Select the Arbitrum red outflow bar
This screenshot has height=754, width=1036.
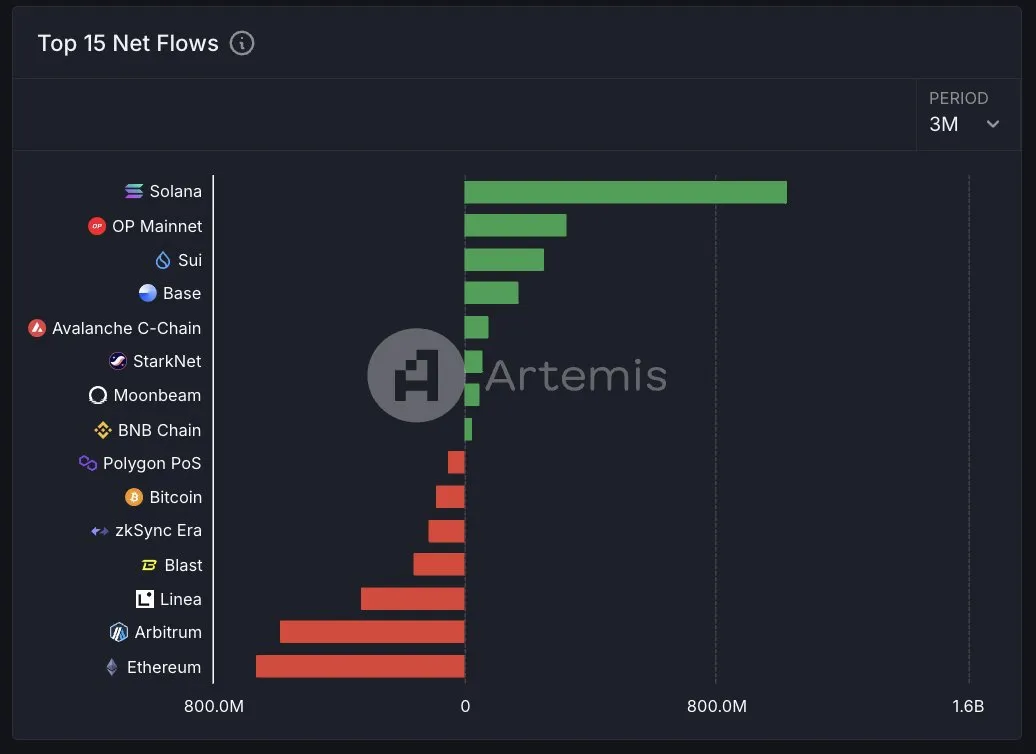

——

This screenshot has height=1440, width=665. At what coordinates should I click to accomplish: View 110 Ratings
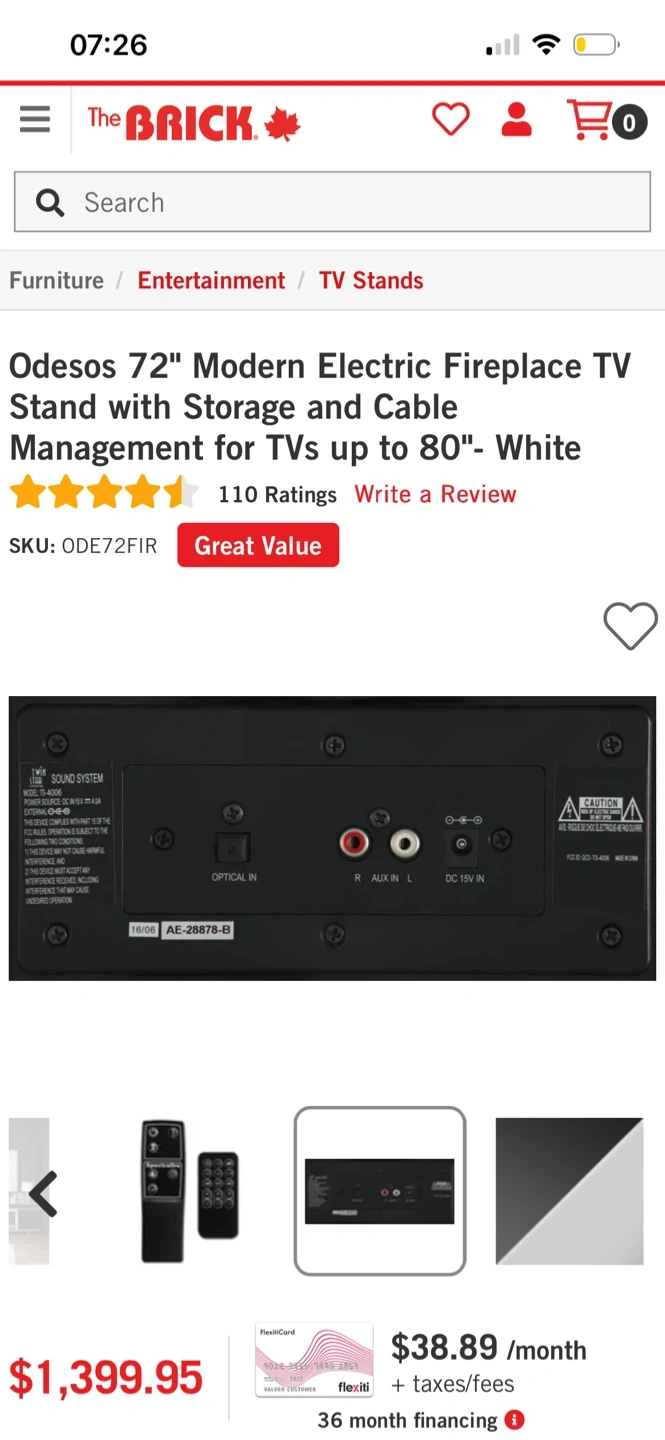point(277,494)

——

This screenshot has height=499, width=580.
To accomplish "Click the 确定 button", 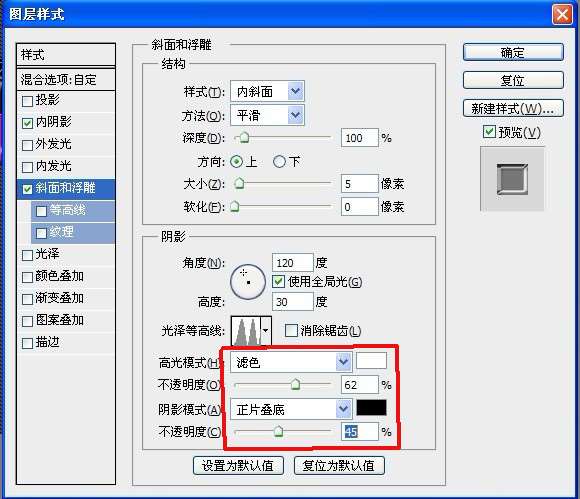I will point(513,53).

——

▶ _GIVEN PROBLEM_:
Copy out the data from the line containing "Select the Arbitrum red outflow bar" through the line containing "This screenshot has height=754, width=1036.", repeating those lines as they stand.

▶ _EXERCISE RESPONSE_:
Select the Arbitrum red outflow bar
This screenshot has height=754, width=1036.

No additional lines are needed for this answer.